You're looking at the wrong column - it's $880. Cheaper than any on Reverb. 🤷‍♂️


----------



## player99 (Sep 5, 2019)

Always12AM said:


> I’ve never met someone who has paid or received more than $950 and a set of nunchucks for that guitar.
> 
> I’ve also never met someone who has owned that guitar who continued to play guitar 4 months after owning it and then selling it for $950 and a set of nunchucks and joining Cobra Kai and redefining their lives.


I made a guitar out of the box my nunchucks came in.


----------



## Always12AM (Sep 2, 2018)

player99 said:


> I made a guitar out of the box my nunchucks came in.


I bought a set of studio monitors for $256 8 years ago and they are the same price today. Gibson is ready for MIM models. It would save them a lot of money and maybe then they could lower the price of their 14lbs standard models.


----------



## player99 (Sep 5, 2019)

Always12AM said:


> I bought a set of studio monitors for $256 8 years ago and they are the same price today. Gibson is ready for MIM models. It would save them a lot of money and maybe then they could lower the price of their 14lbs standard models.

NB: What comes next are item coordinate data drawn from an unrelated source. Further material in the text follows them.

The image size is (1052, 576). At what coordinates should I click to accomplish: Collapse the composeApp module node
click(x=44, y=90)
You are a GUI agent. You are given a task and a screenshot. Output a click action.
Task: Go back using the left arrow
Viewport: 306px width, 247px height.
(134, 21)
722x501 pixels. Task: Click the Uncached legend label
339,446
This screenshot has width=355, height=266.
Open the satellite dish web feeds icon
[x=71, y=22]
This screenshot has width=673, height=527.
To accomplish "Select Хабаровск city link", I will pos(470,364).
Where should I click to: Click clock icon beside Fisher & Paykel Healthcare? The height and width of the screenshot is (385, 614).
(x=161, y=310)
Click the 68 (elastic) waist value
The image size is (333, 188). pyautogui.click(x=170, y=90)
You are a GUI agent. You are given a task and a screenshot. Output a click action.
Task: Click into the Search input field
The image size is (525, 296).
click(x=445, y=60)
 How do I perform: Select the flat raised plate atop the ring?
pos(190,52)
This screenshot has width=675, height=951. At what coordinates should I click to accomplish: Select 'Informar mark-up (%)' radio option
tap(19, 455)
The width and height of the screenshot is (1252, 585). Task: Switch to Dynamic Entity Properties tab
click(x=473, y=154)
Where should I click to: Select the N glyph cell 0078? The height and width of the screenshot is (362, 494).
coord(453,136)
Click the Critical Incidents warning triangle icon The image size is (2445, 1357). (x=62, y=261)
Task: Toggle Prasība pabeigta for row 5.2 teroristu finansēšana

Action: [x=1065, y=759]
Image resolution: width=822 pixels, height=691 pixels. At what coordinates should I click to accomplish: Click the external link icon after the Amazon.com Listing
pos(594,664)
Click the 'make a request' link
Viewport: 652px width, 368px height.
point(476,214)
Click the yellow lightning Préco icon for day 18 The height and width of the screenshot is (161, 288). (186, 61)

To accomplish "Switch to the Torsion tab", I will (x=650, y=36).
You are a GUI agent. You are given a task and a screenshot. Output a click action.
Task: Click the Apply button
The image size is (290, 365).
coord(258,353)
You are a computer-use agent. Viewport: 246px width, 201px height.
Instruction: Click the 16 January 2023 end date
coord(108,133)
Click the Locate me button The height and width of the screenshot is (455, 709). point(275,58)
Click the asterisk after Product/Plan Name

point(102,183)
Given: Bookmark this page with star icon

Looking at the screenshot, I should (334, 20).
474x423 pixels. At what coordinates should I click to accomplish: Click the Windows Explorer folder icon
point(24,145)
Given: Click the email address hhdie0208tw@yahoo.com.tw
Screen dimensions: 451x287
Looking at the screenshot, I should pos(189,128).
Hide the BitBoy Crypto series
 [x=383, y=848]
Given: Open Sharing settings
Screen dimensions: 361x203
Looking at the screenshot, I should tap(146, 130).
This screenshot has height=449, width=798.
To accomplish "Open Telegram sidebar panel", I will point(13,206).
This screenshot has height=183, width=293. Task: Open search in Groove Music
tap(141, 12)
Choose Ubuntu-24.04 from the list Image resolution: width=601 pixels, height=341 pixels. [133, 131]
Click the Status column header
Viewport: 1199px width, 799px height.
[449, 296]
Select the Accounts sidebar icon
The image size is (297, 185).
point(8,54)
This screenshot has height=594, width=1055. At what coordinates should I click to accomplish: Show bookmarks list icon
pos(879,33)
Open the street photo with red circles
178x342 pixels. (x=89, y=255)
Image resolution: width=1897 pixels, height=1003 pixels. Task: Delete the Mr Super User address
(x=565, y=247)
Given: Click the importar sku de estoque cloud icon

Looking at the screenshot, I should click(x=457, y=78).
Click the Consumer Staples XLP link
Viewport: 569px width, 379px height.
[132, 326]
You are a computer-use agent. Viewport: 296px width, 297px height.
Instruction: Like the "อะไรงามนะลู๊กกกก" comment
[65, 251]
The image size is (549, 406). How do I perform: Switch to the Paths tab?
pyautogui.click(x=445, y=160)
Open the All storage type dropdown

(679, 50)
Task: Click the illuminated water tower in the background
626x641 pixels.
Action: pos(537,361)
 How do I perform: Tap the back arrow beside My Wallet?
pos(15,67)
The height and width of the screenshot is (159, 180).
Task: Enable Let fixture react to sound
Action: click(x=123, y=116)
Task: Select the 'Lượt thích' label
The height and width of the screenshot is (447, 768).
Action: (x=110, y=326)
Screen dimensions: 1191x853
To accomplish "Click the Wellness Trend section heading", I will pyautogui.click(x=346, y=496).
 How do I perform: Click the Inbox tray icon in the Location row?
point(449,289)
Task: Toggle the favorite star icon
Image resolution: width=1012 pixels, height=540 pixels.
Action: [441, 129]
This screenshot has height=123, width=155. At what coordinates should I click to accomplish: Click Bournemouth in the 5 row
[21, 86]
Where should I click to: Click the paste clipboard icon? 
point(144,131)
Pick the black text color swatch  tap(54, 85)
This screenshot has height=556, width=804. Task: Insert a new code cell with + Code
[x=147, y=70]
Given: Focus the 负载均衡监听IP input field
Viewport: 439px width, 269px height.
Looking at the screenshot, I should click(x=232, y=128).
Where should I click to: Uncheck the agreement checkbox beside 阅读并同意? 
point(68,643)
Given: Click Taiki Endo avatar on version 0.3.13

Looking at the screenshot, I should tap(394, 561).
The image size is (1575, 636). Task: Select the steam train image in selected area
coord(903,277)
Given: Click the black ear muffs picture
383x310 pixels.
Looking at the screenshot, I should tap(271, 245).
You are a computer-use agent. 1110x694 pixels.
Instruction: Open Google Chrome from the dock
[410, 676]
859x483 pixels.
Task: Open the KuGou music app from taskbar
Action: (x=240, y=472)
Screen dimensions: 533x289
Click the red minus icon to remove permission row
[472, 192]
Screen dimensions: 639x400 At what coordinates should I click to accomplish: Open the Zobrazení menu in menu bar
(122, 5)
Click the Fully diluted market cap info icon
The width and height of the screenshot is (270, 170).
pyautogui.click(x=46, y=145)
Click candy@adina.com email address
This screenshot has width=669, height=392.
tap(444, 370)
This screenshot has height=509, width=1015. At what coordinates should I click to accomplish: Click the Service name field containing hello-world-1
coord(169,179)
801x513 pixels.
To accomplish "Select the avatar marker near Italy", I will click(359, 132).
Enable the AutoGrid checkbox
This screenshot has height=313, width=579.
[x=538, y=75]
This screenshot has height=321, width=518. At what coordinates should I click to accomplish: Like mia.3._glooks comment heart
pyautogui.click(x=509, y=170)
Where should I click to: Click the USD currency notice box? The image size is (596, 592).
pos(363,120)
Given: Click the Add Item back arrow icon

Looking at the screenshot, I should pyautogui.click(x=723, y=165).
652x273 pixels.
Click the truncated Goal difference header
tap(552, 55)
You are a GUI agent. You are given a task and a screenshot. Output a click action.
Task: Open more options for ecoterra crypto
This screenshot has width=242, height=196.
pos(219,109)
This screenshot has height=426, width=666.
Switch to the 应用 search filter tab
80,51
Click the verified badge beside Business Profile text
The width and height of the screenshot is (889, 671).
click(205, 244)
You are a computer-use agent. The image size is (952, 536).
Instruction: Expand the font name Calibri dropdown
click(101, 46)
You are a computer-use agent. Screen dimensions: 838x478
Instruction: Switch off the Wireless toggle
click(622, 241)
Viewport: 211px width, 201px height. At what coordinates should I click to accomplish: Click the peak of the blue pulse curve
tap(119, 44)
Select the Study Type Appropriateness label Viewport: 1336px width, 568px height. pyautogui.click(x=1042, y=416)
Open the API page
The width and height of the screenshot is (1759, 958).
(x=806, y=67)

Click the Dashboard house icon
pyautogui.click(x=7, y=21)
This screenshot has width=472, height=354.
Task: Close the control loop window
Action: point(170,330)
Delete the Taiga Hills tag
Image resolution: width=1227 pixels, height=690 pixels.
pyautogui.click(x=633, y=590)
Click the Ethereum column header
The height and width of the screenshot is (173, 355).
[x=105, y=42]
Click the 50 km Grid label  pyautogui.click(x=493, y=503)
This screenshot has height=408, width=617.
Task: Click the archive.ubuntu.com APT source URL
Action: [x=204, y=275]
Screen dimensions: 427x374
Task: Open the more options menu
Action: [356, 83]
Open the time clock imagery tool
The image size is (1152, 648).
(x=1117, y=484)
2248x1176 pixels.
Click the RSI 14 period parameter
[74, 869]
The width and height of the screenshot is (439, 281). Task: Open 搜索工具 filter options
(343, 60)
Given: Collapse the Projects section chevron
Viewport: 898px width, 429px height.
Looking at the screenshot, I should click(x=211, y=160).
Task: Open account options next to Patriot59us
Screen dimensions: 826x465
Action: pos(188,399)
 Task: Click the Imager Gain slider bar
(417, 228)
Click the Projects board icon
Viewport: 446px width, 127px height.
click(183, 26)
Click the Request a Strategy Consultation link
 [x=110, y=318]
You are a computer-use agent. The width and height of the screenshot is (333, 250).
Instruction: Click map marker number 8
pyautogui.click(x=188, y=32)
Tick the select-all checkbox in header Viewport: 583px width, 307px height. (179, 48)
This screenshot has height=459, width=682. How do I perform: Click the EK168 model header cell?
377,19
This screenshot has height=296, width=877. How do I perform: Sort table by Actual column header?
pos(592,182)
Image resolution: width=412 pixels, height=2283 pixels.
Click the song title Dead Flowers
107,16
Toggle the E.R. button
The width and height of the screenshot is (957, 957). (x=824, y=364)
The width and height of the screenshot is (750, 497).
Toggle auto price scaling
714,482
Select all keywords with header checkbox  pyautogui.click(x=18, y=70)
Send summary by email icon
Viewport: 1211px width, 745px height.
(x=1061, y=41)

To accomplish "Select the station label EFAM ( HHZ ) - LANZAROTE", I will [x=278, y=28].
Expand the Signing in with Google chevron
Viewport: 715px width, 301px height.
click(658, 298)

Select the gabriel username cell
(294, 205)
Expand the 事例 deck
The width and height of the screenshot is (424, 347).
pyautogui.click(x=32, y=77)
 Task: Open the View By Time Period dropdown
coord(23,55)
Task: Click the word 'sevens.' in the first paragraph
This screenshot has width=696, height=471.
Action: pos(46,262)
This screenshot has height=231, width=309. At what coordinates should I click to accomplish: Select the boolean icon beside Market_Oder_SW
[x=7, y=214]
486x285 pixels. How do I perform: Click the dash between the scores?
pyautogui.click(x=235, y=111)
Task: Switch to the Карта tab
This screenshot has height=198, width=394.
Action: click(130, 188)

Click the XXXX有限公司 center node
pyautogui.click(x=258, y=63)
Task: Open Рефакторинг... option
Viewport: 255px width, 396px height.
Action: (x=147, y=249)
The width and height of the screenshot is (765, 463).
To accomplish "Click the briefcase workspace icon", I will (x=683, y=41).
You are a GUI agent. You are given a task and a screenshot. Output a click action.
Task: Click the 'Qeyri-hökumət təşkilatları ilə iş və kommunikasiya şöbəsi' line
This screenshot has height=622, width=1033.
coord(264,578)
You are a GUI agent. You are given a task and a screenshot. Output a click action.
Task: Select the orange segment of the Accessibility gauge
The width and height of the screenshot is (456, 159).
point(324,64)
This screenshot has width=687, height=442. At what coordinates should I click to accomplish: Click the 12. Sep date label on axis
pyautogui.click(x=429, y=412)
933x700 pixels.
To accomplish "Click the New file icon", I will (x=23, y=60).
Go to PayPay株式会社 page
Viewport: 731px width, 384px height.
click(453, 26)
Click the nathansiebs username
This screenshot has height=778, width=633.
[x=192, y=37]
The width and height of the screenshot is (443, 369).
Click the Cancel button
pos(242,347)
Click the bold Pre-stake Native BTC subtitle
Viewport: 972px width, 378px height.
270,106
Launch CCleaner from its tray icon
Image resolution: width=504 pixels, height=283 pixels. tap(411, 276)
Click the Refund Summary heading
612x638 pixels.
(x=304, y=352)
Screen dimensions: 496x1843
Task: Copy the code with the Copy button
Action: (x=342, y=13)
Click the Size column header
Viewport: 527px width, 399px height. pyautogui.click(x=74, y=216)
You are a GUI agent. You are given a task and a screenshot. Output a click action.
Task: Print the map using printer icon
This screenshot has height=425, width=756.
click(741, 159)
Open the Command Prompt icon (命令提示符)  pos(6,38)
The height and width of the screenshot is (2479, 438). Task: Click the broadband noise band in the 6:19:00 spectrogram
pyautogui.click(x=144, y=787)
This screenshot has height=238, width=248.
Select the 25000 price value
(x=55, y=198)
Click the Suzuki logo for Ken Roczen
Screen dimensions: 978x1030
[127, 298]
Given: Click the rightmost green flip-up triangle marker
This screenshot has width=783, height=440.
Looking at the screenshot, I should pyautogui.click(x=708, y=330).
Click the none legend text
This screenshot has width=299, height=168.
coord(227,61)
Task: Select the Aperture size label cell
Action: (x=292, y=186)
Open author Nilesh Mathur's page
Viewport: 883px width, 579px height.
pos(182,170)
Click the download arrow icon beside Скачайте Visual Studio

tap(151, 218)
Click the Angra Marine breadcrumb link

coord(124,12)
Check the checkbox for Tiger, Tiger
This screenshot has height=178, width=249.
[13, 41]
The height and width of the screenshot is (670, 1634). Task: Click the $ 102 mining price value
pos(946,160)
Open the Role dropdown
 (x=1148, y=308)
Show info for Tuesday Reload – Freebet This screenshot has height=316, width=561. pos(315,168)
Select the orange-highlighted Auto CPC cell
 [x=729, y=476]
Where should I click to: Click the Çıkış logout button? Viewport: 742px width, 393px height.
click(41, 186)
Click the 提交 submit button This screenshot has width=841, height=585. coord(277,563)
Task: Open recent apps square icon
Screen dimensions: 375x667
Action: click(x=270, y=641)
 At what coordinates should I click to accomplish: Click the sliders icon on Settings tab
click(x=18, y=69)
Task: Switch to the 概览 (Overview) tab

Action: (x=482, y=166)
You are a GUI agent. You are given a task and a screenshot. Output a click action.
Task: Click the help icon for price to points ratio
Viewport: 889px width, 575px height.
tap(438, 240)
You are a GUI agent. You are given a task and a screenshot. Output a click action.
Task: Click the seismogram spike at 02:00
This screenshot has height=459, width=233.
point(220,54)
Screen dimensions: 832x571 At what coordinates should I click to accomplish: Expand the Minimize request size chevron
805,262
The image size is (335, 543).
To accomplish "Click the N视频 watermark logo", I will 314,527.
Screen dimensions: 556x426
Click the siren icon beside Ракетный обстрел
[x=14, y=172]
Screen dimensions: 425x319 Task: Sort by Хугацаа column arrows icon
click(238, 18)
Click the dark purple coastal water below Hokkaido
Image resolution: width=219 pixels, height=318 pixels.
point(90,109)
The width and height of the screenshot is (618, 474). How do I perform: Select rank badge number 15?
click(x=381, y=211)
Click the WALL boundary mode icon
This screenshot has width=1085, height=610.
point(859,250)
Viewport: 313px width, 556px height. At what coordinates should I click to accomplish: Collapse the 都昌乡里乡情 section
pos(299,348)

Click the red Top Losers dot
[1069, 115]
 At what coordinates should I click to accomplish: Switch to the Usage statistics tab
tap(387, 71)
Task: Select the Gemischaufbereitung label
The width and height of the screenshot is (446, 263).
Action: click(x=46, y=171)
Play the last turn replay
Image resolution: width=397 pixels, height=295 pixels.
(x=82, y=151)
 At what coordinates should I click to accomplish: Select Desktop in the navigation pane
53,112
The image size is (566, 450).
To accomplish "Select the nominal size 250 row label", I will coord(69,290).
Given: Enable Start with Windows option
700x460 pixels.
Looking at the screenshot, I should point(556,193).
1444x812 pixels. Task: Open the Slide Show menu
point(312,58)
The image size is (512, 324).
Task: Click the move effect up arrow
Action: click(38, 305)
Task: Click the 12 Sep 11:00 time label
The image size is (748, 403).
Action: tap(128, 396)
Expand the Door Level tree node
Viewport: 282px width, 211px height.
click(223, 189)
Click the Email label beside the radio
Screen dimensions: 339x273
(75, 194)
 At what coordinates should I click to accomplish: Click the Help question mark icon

Some top of the line speakers are so expensive they wouldn't dare raising the price. $256 for speakers. Ridiculously expensive.


----------



## Davidian (Sep 8, 2008)

For the Plexi players….Looks like Markham will have a Marshall SV20H for 1100


----------



## SWLABR (Nov 7, 2017)

Verne said:


> Keep in mind he never said WHERE he rubs his balls on the amp. Cold tubes don't burn................


Does it really matter_ where_ he rubs them??


----------



## patski (Feb 7, 2018)

Shaqrad said:


> $1900 for a LP Studio! What?! Prices are getting wild


That is...that is...uh...

...that's utterly batshit!


----------



## patski (Feb 7, 2018)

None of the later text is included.